This Week: Okonomiyaki from Chef Nobuo Fukuda of Nobuo at Teeter House

The Basics: Okonomiyaki is one of the staple dishes of casual dining, often serving as an accompaniment to a long line of stiff, after-work drinks. Extremely popular in the Tokyo, Hiroshima and Osaka regions of Japan, the dish is essentially a savory Japanese pancake.

The base batter is usually made with egg, flour and mountain potato or yam. Cabbage, seafood and meat (often pork) is then added to the mix, with everything being grilled into its iconic pancake form. Finally, the dish is topped off with tangy Japanese mayo and okonomiyaki sauce (think a thicker, sweeter Worcestershire sauce), along with additional choice ingredients, including aonori (seaweed) and shaved bonito, though it's important to remember the batter and toppings vary upon region

Okonomiyaki is an easy to make, yet tasty and filling meal, a prime example of "Osaka soul food."

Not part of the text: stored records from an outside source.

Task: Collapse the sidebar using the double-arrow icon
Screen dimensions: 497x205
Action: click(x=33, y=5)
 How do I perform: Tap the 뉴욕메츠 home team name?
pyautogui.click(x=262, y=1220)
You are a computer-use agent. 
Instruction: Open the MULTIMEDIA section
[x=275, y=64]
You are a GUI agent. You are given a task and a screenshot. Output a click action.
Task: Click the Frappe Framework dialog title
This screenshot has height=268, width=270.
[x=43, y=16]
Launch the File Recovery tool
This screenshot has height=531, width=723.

Hit the jump to see okonomiyaki done by Nobuo

Nobuo's Okonomiyaki: Chef Fukuda's okonomiyaki is done Tokyo-style, meaning the sauce is less sweet, more savory, and mountain potato is added to the batter for give a starchier taste and chewier texture. It is browned and crunchy on the outside, yet possesses a melt-in-your-mouth center with a juicy crunch from the cabbage.

The pancake is packed with tasty pork belly, as well as octopus, squid, shrimp, clam, and dried shrimp. The pleasant fishy flavor is further brought out by the addition of aonori and shaved bonito, so fresh and sliced so thin that it was still moving from the hot air in the room.

Additionally, the Japanese mayo and okonomiyaki sauce adds a refreshing tang to this hearty, gourmet take on the Japanese bar food classic.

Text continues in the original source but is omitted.